Ja, Sie wollen es nicht hören, so ist es: Es hat in konstruktiver Weise in den ver­gangenen Jahren und Jahrzehnten Beiträge der Sozialdemokratie gegeben, selbstverständlich der ÖVP, auch der ÖVP-Bundesländer – von Ihnen nicht! Und deshalb haben Sie vielleicht nicht die Gnade, diese Gesundheitsreform zur Kenntnis zu nehmen. (Abg. Lausch: Sie haben noch acht Monate!)
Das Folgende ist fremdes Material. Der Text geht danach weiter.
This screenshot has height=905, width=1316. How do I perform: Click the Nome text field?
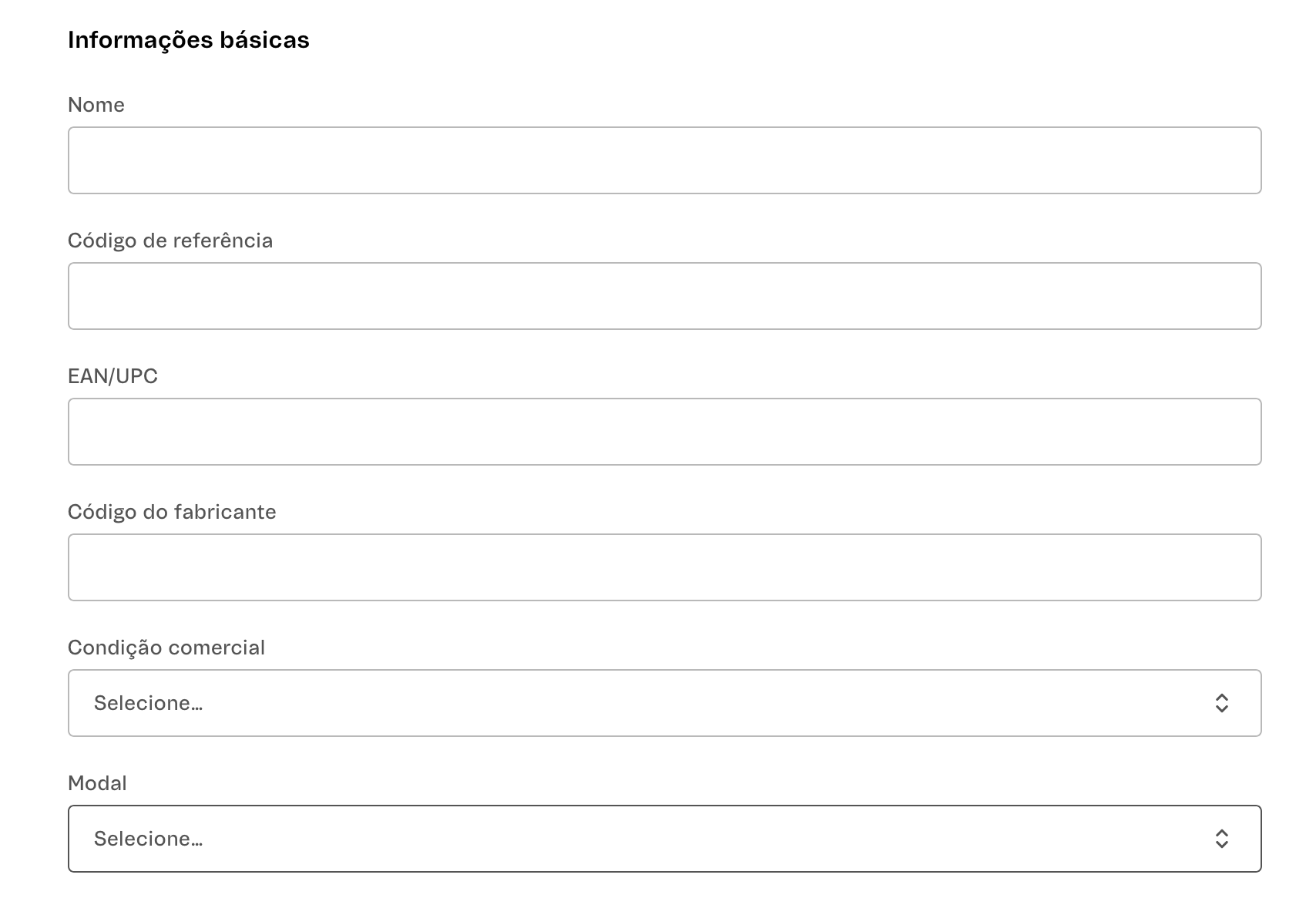[x=664, y=160]
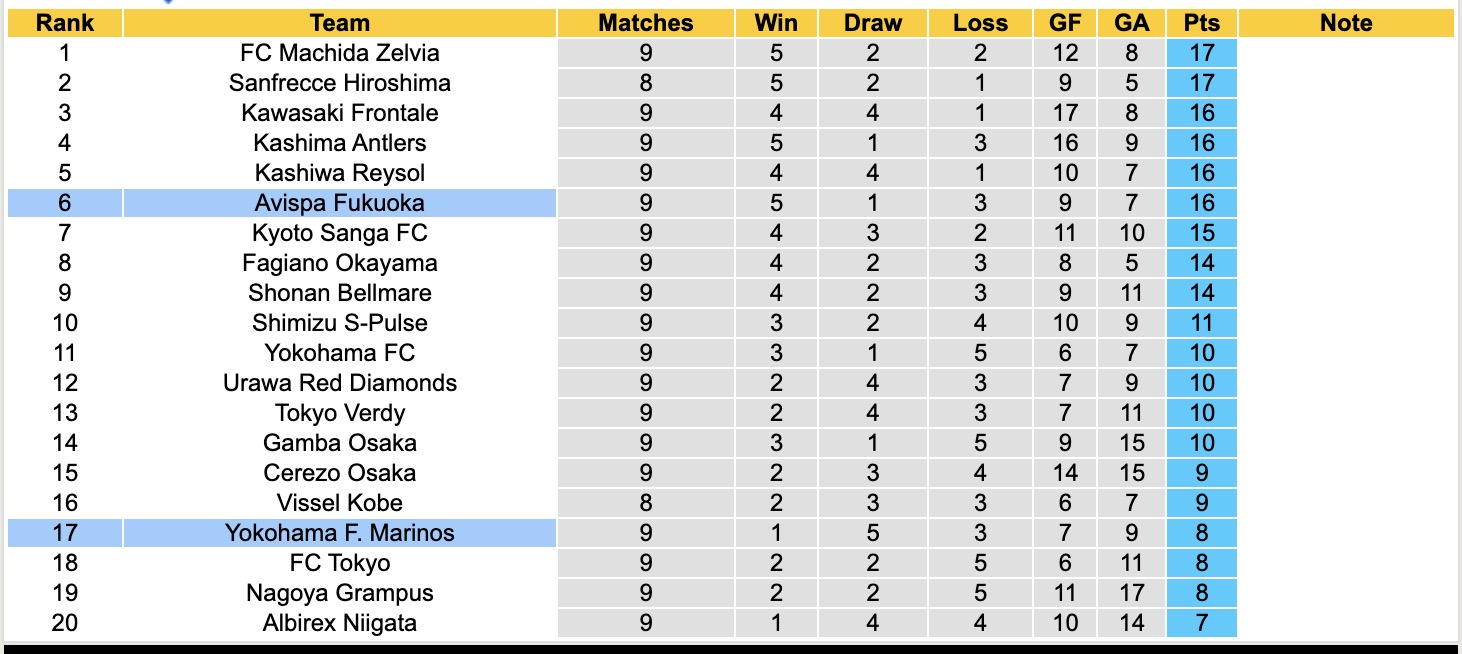Click Nagoya Grampus team name
This screenshot has width=1462, height=654.
340,593
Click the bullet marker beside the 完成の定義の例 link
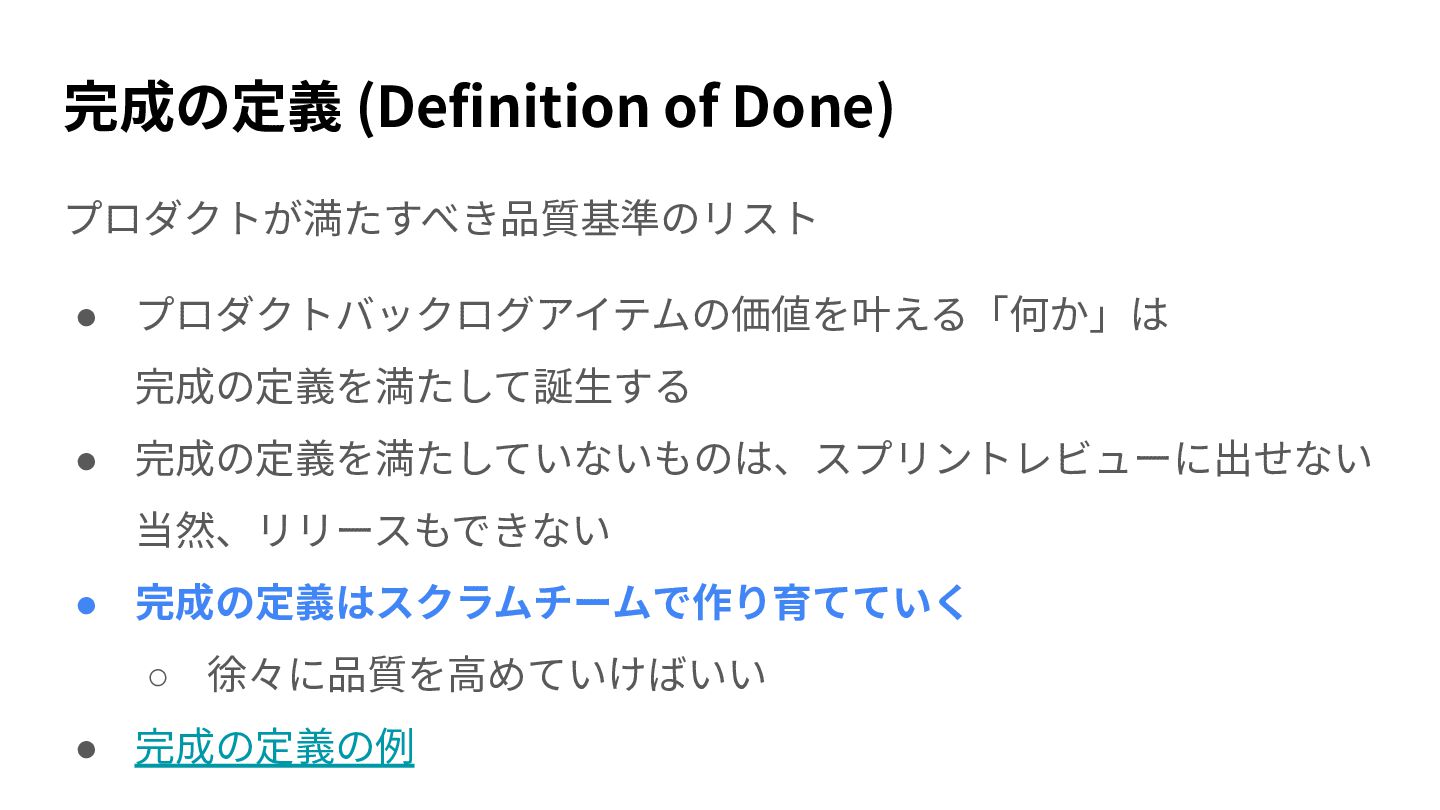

Ich werde Ihnen aber Folgendes sagen: Ihre blauen Regierungskolleginnen und -kollegen in den Bundesländern werden dem im Landtag natürlich zustimmen, weil die 15a-Vereinbarung in allen Landtagen beschlossen werden muss; und sie werden da schön artig zustimmen, weil sie wissen: Damit kommt mehr Geld ins Bundesland und ins System. – Ich danke. (Beifall bei Grünen und ÖVP.)

19.53

Präsident Ing. Norbert Hofer: Zur Geschäftsbehandlung: Herr Dr. Martin Graf. – Bitte, Herr Abgeordneter.